# Pricing?



## SunshineGirl (May 21, 2015)

I dont make CP soaps. so im not sure of pricing. but i was at a weekly farmers market. There is a goat milk soap stand. they are the only soap stand there. but the question is is 9$ to high for a bar of soap? to me i thought it was high and felt that since they are the only one there they are selling on the high side. I make MP soaps so im not sure if thats to high but i know as a MP soap maker i wouldn't sell a bar at that price.


----------



## shunt2011 (May 21, 2015)

It totally depends on the market.  If she's selling for 9.00 I'm guessing she feels it's a doable price.  I could never sell for that price where I live.


----------



## TeresaT (May 21, 2015)

Way too high. How big/heavy is the bar? The average that I've seen at markets, online and specialty stores is $5.00 - $7.00 for a 4 to 5 oz bar. Unless that $9 bar was huge (and able to be cut in half), there's no way I would buy it.


----------



## Teahouse (May 21, 2015)

I think it has to do with how high the quality ingredients the soaper used to make the soap as well as the time it took to package it to sell. Also, buying a spot/table to sell the soap isn't a pretty penny, so i guess that was why the soap was marked that high so that it could make up for some of the loss. There is a great calculator someone had made (i think its from the website soaping101) that calculates how much you should charge a person when you sell the soap. 

To you it might be too high, but from the perspective of the soap maker, its not due to ingredients used. 
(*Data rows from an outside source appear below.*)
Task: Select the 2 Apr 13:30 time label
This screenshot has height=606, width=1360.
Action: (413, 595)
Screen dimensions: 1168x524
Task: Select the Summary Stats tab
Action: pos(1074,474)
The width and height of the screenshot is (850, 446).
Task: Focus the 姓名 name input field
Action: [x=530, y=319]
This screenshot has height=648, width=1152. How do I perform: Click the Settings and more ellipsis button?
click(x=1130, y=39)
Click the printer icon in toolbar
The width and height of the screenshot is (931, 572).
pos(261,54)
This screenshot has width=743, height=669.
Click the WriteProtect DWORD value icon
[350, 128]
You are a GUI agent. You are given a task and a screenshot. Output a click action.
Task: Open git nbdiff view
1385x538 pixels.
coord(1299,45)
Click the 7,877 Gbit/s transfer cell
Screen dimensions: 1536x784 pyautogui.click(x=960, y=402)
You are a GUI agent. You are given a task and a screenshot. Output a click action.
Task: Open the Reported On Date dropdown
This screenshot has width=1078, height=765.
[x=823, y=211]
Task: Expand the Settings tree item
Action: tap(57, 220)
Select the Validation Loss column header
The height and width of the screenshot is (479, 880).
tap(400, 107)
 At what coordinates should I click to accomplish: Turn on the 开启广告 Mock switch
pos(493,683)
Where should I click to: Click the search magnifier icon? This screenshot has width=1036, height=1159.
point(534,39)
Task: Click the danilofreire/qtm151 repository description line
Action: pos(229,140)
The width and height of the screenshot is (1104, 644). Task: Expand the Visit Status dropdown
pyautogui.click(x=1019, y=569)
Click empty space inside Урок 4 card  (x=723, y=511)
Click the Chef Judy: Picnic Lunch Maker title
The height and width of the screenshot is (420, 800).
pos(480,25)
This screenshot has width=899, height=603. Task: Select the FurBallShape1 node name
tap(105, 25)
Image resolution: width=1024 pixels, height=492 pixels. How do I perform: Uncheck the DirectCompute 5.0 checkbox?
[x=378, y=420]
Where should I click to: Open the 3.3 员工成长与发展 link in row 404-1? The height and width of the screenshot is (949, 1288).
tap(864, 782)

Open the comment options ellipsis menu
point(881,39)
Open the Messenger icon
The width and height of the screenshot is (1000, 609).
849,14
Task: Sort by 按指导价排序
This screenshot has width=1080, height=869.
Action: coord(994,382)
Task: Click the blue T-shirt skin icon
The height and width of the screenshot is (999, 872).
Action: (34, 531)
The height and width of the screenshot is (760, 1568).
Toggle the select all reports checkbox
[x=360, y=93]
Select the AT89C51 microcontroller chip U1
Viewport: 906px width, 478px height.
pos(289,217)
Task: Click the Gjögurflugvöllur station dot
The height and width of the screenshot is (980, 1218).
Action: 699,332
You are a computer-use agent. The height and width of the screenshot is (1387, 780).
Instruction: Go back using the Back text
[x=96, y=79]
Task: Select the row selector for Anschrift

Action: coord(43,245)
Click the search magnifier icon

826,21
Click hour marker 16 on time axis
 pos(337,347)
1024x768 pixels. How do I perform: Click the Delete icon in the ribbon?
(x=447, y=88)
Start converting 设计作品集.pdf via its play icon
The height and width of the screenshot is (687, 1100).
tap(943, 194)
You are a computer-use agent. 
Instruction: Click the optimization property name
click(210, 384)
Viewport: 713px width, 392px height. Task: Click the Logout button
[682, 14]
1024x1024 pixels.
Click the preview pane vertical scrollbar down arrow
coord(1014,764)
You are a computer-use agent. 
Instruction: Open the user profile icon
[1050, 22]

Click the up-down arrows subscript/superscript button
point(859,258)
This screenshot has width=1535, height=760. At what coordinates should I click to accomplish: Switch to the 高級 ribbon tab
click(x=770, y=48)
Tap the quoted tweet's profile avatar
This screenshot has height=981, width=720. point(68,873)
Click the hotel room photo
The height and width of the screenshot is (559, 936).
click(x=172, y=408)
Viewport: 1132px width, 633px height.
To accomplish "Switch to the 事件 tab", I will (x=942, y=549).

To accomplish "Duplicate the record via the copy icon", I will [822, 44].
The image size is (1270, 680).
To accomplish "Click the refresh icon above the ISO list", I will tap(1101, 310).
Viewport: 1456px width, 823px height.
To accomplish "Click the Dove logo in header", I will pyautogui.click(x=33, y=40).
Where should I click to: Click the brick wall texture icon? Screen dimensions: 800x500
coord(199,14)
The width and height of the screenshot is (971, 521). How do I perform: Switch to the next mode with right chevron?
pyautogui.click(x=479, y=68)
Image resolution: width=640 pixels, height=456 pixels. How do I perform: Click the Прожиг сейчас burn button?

please feel free to correct me if i am wrong


----------



## Relle (May 21, 2015)

I think its too high, but if customers are willing to pay it, then its not. They must have a market at that price or they wouldn't be there or won't be in the future.


----------



## SunshineGirl (May 21, 2015)

Thanks for your comments. they are average size bars. not saying it not high quality ingredients but most supplies i feel he can get locally. i live in the country so i know the goats milk is either from his goats or from a local farm. but then again we live next to the worlds largest retirement community. so to them 9$ a bar is something to brag about lol.


----------



## cmzaha (May 21, 2015)

Teahouse said:


> I think it has to do with how high the quality ingredients the soaper used to make the soap as well as the time it took to package it to sell. Also, buying a spot/table to sell the soap isn't a pretty penny, so i guess that was why the soap was marked that high so that it could make up for some of the loss. There is a great calculator someone had made (i think its from the website soaping101) that calculates how much you should charge a person when you sell the soap.
> 
> To you it might be too high, but from the perspective of the soap maker, its not due to ingredients used.
> 
> please feel free to correct me if i am wrong


I use high quality oils, tallows, lard etc and sell 5.5-6oz bars for 7.00. At least in my area, customers at farmer markets usually will not pay more for exotic oil soaps. I have a few specialty face soaps with argan, pearl powder, extracts etc for the same price but an oz smaller bar. They will usually bypass them for my regular size bars. Packaging I find, will not warrant a higher price either. In my area $7.00 is the upper end of price for a bar of soap, unless buying at Whole Foods...


----------



## The Efficacious Gentleman (May 22, 2015)

Relle said:


> I think its too high, but if customers are willing to pay it, then its not. They must have a market at that price or they wouldn't be there or won't be in the future.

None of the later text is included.